Maxwell believes that changing times calls for a different look on children’s fitness.

“I don’t think this was necessary 20 years ago. Today the world we live in is very different … children can’t as easily go out and ride their bike and play in the neighborhood like they did (before),” Maxwell said. “Indoors, they have a thousand television channels, video games that are super cool, and the Internet, which has endless things to do. This is about getting children active and physical again.”

She admitted that the children love the technology component of the interactive walls, but that they represent more of a guide than anything else. As owner and manager, Maxwell’s goal for every child that takes part in a Great Play camp or class is for them to “have a lot of fun and develop some skills, so they’ll leave the gym and be active outside the gym.”

She also hopes that the some of the games that are taught can be played at home in the neighborhood, and that usually shy children will have the newfound confidence to get into a game.

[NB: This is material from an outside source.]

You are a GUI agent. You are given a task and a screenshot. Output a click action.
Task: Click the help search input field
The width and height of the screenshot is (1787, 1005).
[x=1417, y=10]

In its short history, Great Play has been a huge hit with local parents and their children.

“We came down for a free trial class, and Harry, my son, he just absolutely loved it, he had the time of his life,” said Katie Jones, a Redmond resident whose four-year-old son is enrolled in a three-day play camp. “He can’t wait to come in the mornings. I think it’s just a great mix of physical activity. I love the interactive screens on the wall, it just makes it so much fun.”

Registrations are now being taken for eight-week fall sessions beginning Sept. 1. Sessions cost $199 and include one 50-minute class per week, open gyms, $50 discounts on birthday parties and make-up classes.

The pilot Great Play location opened in Stamford, Conn. in 2006 to rave reviews. The new Redmond location represents the company’s first franchise location, some 2,500 miles away, due to Maxwell’s recommendation of the local vicinity as a prime location for the business. Although it took her close to a year to find the right spot for the facility’s current location because of the need for high ceilings, she believes it was well worth the effort to bring Great Play to the city of Redmond.

“I knew immediately the health-conscious, sports-oriented people of the Pacific Northwest would embrace this unique concept,” she said.